HR plays a vital role in recruitment, retention, and training, but how is this role being challenged by remote working?

A large part of what HR does involves human contact and engagement but the pandemic changed this for a lot of businesses and HR teams. During the COVID-19 pandemic, we saw that remote engagement for activities like recruitment and development could still be executed successfully - remotely. Engaging employees generally to facilitate wellbeing and retention became even more important and we have all had to think outside the box and give this an increased focus and many companies have done this successfully remotely; nowhere more so than Bank North. My personal view is that this has really helped the evolution of very traditional organisations to a more modern approach to working which is great.As we transition back to a new kind of normal, I do appreciate more the value of human contact and face to face interaction - you can pick up so much in-person through body language, eye contact, etc. when you can see a person, and read not just their words but their body language. It can be more straightforward to spot problems, gauge fit, and deliver a message. Remotely, you have to work harder to pick up the signs of any problems, gauge fit and land communication effectively.

From an employee wellbeing perspective, remote working can be isolating for some people and issues can be missed by not having regular face to face interactions. Managers have a key role to play in talking to their teams regularly: checking in with them, being aware of the signs of poor mental health and wellbeing, and then proactively but sensitively responding to any signs of stress.

Every business knows that their greatest resource is their people. What top tips would you give to SMEs (Small and medium-sized Enterprises) to make sure their staff are always at the top of their game?

This won't be of any surprise - but truly engaged employees are committed employees and will always go over and above. An engaged workforce means increased productivity, lower absenteeism, higher retention, and better customer service. Focusing on employee engagement; measuring it, responding to it, and monitoring it will help inform an evolving HR plan. If our people are demotivated, there are lots of possible remedies, anything from more social interactions, more tailored benefits, rewards, development opportunities, more communication, and constructive leadership interaction. When I talk about engagement, I don’t mean a survey, I mean truly engaging with your people, listening, understanding and responding.A committed focus to employee engagement and all that goes with it is important.

ASSIGNMENT:
Render this sentence from the text on HR and remote working in Spanish: "Every business knows that their greatest resource is their people."

[Entries taken from a collection]
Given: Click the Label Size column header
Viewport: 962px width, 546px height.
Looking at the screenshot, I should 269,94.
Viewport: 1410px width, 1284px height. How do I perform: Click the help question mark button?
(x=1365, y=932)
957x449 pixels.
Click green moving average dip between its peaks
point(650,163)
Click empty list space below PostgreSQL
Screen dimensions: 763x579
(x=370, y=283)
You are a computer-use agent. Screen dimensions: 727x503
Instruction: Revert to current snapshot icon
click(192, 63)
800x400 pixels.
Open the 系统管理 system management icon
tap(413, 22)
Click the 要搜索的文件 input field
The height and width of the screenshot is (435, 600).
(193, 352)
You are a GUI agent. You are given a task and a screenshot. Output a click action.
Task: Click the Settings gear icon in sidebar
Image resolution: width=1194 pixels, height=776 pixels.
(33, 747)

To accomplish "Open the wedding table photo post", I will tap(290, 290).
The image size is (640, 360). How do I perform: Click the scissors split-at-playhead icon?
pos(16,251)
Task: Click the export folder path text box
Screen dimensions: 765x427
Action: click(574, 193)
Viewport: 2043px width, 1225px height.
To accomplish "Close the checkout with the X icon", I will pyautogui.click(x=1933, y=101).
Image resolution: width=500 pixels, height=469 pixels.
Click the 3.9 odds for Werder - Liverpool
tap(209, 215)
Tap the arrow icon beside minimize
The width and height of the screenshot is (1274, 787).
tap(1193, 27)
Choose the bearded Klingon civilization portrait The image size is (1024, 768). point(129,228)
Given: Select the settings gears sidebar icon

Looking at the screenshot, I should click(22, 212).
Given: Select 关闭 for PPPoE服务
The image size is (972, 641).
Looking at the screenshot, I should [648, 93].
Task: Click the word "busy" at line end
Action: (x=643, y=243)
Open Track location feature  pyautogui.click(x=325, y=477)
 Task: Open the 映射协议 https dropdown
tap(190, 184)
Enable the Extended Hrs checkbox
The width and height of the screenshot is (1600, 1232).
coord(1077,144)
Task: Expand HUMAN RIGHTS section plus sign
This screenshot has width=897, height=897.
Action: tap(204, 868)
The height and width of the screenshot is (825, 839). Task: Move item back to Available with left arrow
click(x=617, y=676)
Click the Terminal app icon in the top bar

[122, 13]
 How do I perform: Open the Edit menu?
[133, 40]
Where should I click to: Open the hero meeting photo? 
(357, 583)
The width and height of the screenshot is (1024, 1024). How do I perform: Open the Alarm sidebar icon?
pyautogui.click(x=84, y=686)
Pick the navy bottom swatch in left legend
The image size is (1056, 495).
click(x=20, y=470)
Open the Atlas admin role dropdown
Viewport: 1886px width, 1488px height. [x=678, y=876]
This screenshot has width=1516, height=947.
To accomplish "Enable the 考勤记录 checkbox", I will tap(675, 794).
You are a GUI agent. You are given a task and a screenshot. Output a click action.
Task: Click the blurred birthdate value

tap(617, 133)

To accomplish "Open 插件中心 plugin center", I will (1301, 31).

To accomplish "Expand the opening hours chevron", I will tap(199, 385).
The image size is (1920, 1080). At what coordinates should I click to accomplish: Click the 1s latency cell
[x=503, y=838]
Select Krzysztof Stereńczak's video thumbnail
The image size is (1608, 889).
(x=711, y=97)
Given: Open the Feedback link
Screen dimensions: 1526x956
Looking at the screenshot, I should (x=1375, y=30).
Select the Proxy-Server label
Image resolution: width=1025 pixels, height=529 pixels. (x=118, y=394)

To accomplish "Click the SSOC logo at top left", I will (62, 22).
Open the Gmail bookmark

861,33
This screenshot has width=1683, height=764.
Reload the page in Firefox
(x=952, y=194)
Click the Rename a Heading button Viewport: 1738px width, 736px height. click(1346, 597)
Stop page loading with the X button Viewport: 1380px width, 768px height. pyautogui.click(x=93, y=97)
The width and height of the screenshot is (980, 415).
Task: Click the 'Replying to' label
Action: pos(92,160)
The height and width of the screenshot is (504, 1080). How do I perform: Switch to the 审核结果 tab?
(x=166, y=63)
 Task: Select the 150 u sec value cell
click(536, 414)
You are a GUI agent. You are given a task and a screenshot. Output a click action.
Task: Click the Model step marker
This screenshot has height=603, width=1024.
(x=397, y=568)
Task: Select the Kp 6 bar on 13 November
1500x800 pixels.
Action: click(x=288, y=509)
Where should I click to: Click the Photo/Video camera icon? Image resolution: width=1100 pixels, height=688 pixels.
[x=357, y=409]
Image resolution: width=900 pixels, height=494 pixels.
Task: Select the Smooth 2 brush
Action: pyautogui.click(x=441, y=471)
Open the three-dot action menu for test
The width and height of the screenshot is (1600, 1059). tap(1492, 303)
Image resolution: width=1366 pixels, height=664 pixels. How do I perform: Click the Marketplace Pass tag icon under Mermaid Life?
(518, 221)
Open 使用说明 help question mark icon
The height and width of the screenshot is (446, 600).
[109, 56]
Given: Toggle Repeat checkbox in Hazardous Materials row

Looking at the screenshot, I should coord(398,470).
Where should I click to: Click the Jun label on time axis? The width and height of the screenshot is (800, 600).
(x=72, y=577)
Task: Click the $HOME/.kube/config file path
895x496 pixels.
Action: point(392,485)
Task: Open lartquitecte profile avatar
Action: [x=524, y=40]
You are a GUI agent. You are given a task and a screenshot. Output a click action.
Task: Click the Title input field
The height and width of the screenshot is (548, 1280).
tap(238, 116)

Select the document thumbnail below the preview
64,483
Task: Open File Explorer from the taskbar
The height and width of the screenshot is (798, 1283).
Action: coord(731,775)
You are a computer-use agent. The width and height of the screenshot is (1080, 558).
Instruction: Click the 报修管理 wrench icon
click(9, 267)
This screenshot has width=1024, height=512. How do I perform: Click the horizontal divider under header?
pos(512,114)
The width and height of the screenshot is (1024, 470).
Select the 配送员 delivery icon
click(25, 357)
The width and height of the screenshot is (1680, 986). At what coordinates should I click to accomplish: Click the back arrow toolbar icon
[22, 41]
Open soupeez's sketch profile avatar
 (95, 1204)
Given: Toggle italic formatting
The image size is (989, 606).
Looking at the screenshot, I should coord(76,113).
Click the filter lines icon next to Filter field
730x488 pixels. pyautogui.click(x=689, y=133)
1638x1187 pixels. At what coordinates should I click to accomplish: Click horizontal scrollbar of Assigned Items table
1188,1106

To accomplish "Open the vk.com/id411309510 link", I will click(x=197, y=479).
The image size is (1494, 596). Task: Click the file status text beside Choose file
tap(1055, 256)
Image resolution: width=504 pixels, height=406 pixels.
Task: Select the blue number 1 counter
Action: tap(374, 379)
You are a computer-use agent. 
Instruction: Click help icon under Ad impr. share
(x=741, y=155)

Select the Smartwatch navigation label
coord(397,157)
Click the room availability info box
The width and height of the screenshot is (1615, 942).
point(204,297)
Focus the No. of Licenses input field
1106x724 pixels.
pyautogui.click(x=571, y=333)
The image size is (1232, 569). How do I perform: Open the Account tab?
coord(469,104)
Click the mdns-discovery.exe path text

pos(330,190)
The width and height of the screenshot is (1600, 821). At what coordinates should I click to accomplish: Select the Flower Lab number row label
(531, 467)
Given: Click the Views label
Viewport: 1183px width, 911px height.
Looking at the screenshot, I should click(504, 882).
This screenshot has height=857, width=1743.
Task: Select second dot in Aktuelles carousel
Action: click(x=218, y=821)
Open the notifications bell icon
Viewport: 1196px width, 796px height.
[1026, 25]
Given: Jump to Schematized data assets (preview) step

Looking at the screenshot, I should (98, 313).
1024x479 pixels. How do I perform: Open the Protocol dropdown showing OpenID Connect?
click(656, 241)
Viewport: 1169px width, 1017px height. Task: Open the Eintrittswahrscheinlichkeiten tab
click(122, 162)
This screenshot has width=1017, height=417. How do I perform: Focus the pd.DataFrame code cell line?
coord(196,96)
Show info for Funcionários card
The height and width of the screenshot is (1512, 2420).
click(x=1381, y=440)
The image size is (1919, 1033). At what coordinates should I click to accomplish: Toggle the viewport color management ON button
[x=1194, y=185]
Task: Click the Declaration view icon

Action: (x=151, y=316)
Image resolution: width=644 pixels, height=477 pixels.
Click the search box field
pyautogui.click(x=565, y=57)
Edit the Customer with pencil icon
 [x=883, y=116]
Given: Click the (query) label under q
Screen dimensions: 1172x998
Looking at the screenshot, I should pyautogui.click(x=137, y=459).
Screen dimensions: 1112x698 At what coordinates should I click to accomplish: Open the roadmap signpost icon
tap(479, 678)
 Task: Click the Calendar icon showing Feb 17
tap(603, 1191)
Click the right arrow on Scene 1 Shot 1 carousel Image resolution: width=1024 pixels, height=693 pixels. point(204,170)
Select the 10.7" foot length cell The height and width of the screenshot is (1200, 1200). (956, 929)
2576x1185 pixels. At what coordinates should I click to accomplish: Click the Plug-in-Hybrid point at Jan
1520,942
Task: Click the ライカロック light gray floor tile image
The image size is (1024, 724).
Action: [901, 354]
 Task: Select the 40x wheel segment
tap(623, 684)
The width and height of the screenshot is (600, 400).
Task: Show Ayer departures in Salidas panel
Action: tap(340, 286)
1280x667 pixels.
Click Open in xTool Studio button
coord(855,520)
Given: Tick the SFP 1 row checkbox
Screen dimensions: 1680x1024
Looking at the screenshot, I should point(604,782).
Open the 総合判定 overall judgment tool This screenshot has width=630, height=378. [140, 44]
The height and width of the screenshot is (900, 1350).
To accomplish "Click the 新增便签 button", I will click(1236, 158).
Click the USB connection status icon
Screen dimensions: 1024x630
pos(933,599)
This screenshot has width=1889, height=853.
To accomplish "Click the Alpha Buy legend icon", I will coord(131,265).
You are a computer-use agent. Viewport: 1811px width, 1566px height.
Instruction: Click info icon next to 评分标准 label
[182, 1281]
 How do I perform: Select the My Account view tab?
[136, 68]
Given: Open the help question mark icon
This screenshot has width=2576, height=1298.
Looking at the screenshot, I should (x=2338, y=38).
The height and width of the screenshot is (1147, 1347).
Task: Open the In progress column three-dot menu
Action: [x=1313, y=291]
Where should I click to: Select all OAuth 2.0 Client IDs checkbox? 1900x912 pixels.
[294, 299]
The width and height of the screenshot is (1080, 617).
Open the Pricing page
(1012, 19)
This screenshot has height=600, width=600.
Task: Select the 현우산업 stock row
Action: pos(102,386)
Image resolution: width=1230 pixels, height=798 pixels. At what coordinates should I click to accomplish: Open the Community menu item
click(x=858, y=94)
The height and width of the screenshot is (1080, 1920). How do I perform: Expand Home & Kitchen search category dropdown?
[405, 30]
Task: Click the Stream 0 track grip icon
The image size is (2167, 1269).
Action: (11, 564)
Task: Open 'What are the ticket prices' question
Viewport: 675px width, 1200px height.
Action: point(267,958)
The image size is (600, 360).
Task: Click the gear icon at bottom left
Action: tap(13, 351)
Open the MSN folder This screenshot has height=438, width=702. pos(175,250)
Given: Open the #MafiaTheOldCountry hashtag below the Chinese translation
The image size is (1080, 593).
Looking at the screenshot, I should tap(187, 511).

RESPONSE TO THIS EXERCISE:
Toda empresa sabe que su mayor recurso es su gente.